Within the entries that follow, show each line where the word "computer" occurs.
BEGIN PROVIDED ENTRIES
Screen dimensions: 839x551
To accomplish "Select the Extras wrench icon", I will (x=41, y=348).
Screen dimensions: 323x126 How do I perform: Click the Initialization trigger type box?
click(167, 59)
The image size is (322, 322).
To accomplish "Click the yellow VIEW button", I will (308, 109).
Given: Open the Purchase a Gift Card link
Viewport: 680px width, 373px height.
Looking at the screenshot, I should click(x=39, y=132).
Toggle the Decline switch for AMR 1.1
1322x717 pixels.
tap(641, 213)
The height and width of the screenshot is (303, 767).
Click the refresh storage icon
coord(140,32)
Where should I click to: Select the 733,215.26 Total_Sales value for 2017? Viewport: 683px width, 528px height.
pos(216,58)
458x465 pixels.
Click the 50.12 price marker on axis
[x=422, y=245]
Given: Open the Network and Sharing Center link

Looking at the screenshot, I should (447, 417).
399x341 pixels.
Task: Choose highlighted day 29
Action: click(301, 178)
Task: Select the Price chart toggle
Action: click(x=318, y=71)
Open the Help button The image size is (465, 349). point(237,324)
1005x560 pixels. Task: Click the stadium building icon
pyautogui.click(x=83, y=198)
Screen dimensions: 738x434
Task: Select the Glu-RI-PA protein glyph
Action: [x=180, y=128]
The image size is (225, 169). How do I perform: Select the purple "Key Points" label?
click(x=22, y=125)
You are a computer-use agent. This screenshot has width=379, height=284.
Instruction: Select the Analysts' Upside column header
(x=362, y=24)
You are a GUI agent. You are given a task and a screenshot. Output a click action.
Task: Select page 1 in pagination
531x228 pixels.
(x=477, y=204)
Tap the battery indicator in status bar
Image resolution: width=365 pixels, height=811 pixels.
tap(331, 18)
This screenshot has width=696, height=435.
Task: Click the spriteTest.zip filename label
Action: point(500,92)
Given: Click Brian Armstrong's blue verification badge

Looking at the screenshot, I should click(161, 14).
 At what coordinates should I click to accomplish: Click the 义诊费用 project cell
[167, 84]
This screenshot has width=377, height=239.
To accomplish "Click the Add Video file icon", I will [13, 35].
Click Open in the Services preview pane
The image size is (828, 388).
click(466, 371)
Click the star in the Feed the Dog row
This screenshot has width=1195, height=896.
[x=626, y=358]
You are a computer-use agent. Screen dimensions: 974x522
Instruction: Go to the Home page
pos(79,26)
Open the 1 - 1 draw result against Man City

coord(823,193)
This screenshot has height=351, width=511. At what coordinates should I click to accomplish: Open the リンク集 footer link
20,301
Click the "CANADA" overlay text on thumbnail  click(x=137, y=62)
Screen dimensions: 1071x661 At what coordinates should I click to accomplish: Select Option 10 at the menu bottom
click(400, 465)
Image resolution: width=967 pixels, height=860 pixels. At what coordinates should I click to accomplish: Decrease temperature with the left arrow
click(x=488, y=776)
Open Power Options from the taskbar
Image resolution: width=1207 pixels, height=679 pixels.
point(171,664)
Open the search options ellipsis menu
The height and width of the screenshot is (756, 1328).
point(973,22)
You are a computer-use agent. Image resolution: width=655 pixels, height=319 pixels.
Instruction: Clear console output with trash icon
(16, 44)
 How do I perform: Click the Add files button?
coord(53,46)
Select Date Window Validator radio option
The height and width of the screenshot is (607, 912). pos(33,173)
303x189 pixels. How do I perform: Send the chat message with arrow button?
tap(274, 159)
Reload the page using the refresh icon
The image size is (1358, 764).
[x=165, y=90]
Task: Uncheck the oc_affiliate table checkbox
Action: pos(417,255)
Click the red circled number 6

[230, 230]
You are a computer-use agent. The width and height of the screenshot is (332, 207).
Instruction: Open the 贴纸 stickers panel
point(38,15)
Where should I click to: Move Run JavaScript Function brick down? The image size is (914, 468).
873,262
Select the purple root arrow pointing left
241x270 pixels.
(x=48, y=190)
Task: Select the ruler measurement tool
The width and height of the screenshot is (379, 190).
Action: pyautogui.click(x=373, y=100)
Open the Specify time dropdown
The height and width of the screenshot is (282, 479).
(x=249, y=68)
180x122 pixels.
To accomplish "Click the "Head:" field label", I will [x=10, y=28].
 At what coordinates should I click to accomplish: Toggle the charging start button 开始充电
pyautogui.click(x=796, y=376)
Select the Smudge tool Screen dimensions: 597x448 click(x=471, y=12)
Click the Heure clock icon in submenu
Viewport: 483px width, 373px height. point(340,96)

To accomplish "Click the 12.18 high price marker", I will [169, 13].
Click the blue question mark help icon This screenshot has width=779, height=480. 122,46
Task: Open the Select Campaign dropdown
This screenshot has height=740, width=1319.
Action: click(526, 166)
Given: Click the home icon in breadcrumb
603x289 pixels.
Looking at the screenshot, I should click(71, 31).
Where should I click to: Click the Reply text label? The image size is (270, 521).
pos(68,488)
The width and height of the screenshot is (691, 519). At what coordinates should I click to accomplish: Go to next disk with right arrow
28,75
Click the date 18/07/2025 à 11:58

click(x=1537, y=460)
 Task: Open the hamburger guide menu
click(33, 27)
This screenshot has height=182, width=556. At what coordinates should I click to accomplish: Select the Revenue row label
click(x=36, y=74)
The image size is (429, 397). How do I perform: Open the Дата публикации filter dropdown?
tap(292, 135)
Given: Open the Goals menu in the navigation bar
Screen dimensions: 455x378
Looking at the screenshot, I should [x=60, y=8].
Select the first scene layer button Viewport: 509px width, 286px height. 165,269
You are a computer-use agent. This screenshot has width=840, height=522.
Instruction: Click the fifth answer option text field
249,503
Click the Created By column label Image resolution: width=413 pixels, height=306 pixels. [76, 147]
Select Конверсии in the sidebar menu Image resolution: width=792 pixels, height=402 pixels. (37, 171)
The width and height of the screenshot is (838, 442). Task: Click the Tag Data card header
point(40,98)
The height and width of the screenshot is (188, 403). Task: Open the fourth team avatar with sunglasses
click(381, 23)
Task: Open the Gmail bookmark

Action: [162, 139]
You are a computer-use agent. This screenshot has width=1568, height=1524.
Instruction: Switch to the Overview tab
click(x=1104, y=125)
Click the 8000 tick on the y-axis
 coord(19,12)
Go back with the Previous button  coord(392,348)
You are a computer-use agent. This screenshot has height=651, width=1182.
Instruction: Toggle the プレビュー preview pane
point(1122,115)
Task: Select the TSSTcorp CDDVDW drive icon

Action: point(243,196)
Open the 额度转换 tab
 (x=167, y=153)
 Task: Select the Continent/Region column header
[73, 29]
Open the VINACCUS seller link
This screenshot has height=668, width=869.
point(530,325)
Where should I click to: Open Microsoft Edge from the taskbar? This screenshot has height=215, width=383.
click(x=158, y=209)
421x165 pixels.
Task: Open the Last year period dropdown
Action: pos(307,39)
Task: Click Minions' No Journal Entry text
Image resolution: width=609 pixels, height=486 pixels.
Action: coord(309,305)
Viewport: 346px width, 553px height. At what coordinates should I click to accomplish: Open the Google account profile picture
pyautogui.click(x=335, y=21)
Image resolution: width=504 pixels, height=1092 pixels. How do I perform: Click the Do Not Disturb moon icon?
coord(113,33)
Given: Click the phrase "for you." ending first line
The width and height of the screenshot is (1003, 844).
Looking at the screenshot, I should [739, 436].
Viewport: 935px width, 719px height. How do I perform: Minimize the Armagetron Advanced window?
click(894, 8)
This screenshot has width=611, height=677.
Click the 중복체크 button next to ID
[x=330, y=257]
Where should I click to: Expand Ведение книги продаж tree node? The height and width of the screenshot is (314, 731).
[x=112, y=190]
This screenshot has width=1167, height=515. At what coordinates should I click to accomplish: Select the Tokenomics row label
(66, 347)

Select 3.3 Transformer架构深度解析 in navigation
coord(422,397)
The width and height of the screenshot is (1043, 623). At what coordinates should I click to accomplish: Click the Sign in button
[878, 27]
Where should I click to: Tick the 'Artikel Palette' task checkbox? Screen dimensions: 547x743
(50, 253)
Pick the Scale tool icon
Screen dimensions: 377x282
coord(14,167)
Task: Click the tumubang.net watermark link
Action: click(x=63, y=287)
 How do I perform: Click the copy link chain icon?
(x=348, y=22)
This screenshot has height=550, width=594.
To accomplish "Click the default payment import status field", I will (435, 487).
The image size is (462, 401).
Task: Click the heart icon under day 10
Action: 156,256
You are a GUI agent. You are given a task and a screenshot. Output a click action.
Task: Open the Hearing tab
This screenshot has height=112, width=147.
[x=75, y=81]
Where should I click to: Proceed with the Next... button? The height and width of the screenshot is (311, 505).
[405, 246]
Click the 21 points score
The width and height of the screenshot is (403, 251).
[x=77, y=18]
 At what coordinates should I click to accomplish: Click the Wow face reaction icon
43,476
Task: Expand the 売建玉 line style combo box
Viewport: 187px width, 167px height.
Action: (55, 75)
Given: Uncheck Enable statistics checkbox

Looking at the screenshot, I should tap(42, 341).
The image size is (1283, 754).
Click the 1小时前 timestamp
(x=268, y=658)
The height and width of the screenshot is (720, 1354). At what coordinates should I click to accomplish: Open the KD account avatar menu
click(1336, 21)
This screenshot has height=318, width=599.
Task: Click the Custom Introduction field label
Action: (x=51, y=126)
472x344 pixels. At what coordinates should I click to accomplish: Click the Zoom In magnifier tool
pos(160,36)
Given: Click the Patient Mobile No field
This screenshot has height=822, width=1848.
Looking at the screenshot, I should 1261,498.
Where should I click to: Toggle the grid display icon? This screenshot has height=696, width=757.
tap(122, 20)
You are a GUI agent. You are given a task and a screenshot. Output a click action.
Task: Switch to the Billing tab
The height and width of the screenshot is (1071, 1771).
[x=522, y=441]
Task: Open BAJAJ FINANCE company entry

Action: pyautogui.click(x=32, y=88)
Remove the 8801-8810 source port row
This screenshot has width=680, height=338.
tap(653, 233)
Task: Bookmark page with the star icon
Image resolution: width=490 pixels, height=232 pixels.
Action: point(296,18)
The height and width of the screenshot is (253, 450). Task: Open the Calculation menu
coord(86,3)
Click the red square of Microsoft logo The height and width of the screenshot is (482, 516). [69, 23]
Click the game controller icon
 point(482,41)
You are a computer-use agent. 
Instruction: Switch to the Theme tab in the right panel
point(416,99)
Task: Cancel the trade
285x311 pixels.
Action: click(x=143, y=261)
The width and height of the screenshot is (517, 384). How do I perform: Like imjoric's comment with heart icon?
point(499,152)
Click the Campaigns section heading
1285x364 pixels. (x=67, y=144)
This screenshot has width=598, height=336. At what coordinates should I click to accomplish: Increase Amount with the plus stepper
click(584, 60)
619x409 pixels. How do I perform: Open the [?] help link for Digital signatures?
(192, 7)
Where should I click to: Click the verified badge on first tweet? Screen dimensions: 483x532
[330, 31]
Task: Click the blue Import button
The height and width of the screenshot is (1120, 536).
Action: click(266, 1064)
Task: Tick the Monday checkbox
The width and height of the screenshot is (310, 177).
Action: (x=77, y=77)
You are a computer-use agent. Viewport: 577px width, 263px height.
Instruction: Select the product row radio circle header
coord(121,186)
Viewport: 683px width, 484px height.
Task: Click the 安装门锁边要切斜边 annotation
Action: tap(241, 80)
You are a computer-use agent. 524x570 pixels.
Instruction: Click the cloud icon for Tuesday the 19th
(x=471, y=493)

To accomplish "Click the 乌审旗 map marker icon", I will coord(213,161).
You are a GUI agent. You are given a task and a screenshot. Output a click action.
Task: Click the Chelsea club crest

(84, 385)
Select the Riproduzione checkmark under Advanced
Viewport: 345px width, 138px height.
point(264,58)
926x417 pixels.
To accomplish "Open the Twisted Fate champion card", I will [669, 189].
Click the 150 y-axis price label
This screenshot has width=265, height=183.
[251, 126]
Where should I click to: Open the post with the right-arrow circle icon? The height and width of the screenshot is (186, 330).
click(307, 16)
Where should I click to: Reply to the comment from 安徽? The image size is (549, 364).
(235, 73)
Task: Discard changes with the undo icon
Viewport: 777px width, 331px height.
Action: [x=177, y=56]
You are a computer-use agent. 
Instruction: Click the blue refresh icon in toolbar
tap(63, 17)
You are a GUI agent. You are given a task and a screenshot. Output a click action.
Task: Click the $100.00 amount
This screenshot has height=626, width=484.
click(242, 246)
END PROVIDED ENTRIES
**RESULT OF THE EXERCISE**
You are a computer-use agent. This screenshot has width=379, height=284.
You are a computer-use agent. Screen dimensions: 974x522
You are a computer-use agent. Image resolution: width=655 pixels, height=319 pixels.
You are a computer-use agent. The width and height of the screenshot is (332, 207).
You are a computer-use agent. This screenshot has width=840, height=522.
You are a computer-use agent. This screenshot has width=1568, height=1524.
You are a computer-use agent. This screenshot has height=651, width=1182.
You are a computer-use agent. 
You are a computer-use agent. Viewport: 577px width, 263px height.
You are a computer-use agent. 524x570 pixels.
You are a computer-use agent. 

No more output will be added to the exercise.